A 2007 law requires retiring lawmakers to notify a congressional ethics committee when they begin negotiating for a new job. But in the fifteen years since the law took effect, more than five hundred federal lawmakers have retired, with many taking lucrative gigs as lobbyists, lawyers, or trade association officials — and only eighteen departing representatives and senators have filed such disclosures, according to a review by us.

This year promises to be no different. Fifty House members and a half-dozen senators have announced plans to retire; only one outgoing representative has notified an ethics panel about his postcongressional job prospects. Loopholes in the 2007 ethics law and a lack of enforcement have allowed retiring lawmakers to routinely negotiate future jobs with corporate lobbying firms without ever notifying the public whom they are supposedly still representing.

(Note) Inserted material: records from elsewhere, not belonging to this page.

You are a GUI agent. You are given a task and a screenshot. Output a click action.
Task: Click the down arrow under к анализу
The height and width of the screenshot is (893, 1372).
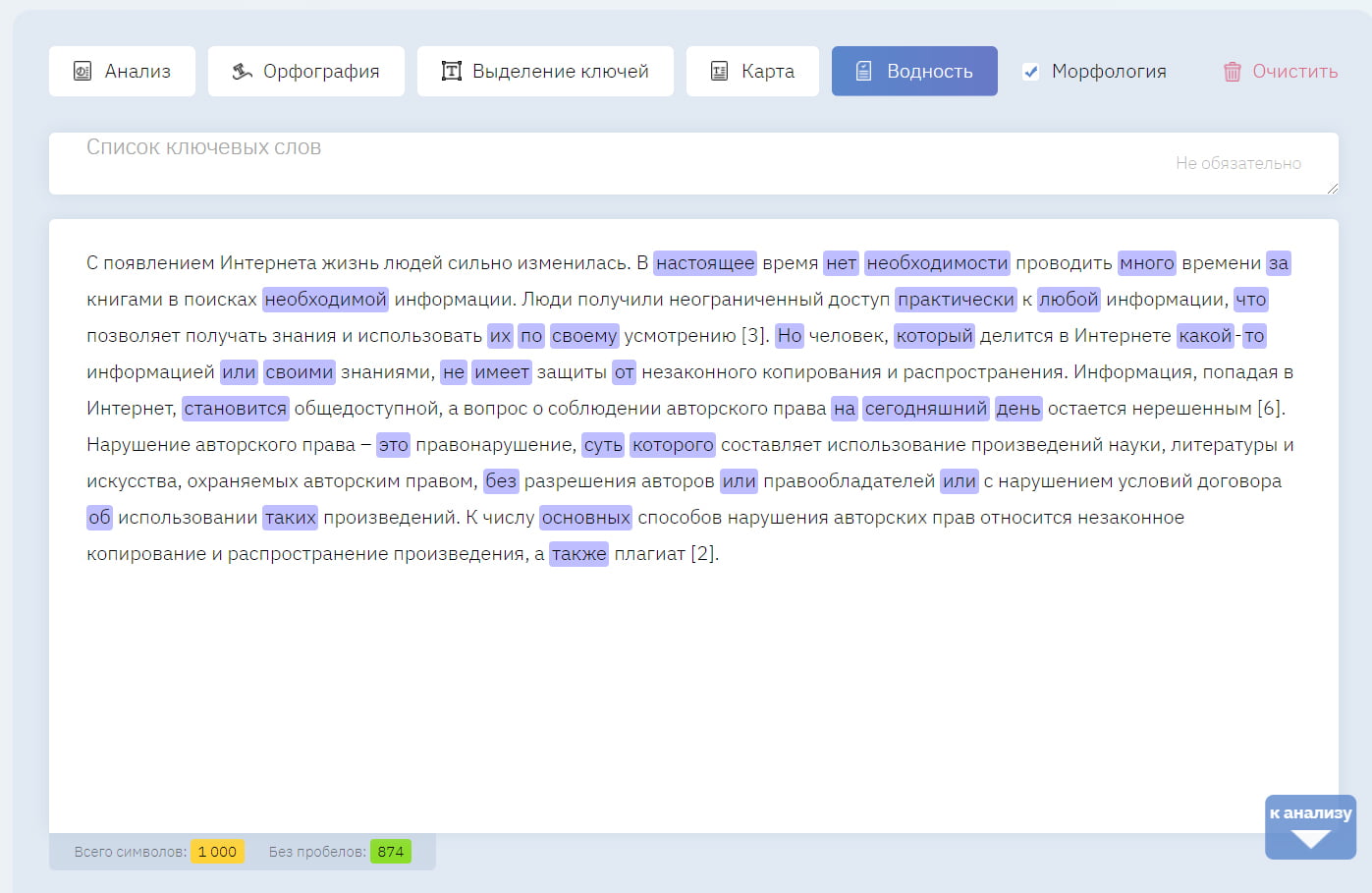tap(1310, 839)
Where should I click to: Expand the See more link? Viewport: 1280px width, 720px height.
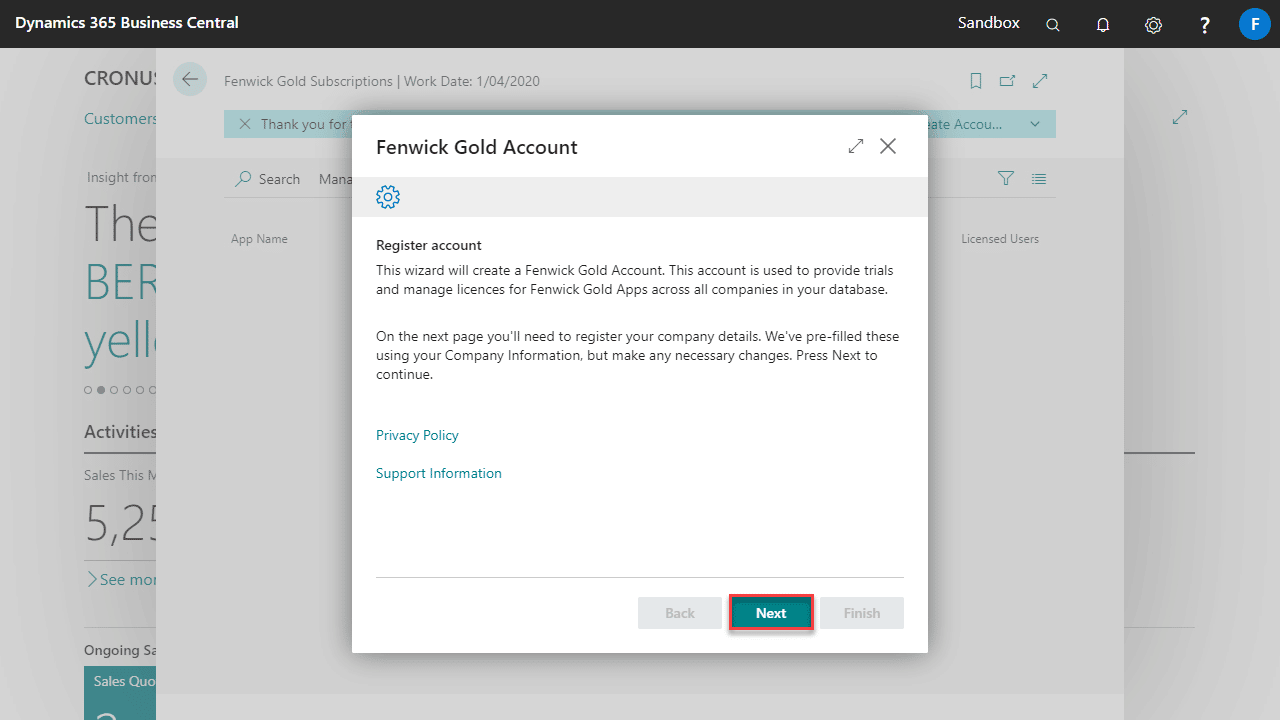tap(122, 580)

The Honest Leadership and Open Government Act (HLOGA) was passed in 2007, largely as a result of the postcongressional activities of former representative Billy Tauzin, a walking conflict of interest who crafted health care legislation that steered billions of tax dollars to members of drug industry lobbying powerhouse Pharmaceutical Research and Manufacturers of America (PhRMA). Tauzin, a Louisiana Democrat-turned-Republican lawmaker, retired in 2005 to take a $2 million job with the lobbying group — one day after his congressional term expired. His compensation had risen to $11.6 million when he left Big Pharma in 2010.